Fue ese día en el que el “Súperman” Miguel Marín se convirtió en un hombre común y corriente, o quizás ese día algún jugador atlantista llevaba algo de kriptonita en sus botines.
En junio, el Cruz Azul le hizo un partido de despedida, justamente ante las Chivas, con las que debutó, participando solo unos minutos por razones obvias, para colgar los guantes e iniciar una etapa como entrenador en la que no le fue muy bien.
Justo con los cementeros protagonizó un desaguisado en 1982, al discutir con un árbitro al que le dio un cabezazo, lo que le costó una prolongada sanción y el cese de la organización a la que volvería tiempo después.
Estuvo a una nada de representar a Argentina, de cuya selección fue portero a inicios de la década de los 70 del siglo pasado, pero el Director Técnico, Vladislao Capp, prefirió llevar de último momento a Alemania 1974 a Daniel Carnevali, quien tuvo una opaca participación.

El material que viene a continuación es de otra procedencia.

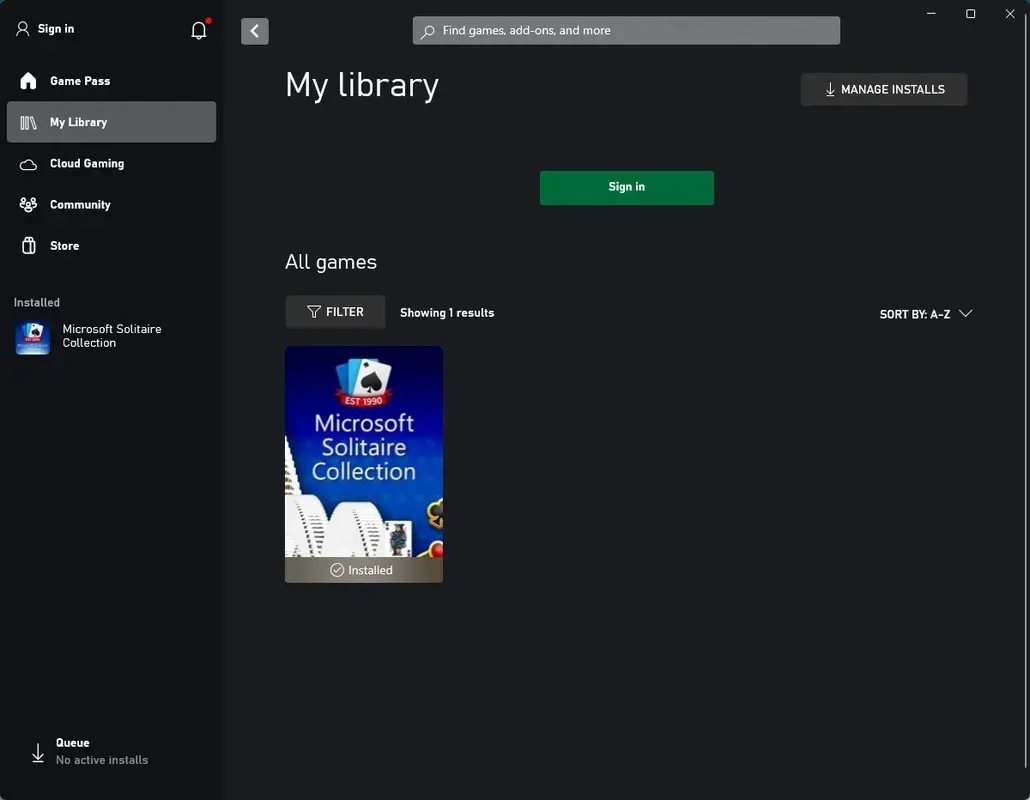Click the Showing 1 results label

click(447, 312)
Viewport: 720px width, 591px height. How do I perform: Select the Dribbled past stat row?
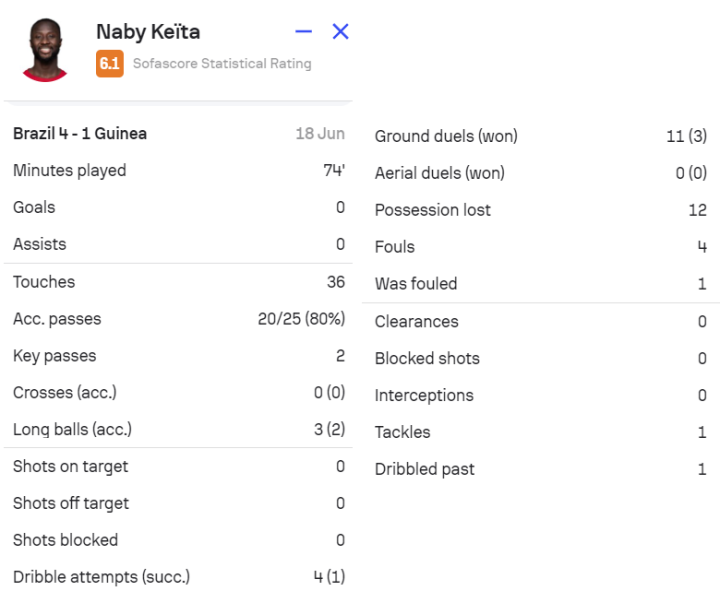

Pocas semanas antes de morir, a los 47 años, había estado en Mérida, a donde vino dirigiendo a los Gallos de la Universidad de Querétaro (filial del Cruz Azul) en la entonces Segunda División Nacional, que jugaron contra los Venados de Yucatán.
Ese día, un sábado, concedió una entrevista a los medios locales en la que pudo apreciarse una enorme cicatriz a la mitad de su pecho (la ofreció sin camisa), donde había sido operado un decenio atrás.
El 30 de diciembre de ese año se sintió mal en Querétaro y fue llevado de emergencia a un hospital (paradójicamente la Santa Cruz), donde le habría sido mal diagnosticado un problema pulmonar con uno cardíaco, propiciando una falta oportuna y precisa de atención, que derivó en un paro cardíaco.
Las muestras verdaderamente sentidas de dolor fueron evidentes en el mundo futbolístico, pero principalmente en México, donde su cuerpo no permaneció.
Como sucedió con otro cruzazulino, Miguel Ángel Cornero “El Confesor”, su cuerpo fue trasladado a Buenos Aires, donde fue sepultado en el cementerio de “La Chacarita”, donde reposan los restos de otros grandes de Argentina como Homero Manzi, Juan Carlos Lectoure, Ringo Bonavena, Víctor Galíndez y, años después, Gustavo Cerati.
Hoy recordamos a ese sensacional futbolista que logró el protagonismo y darle identidad triunfal a una organización, no anotando goles, sino evitándolos…vaya cosa.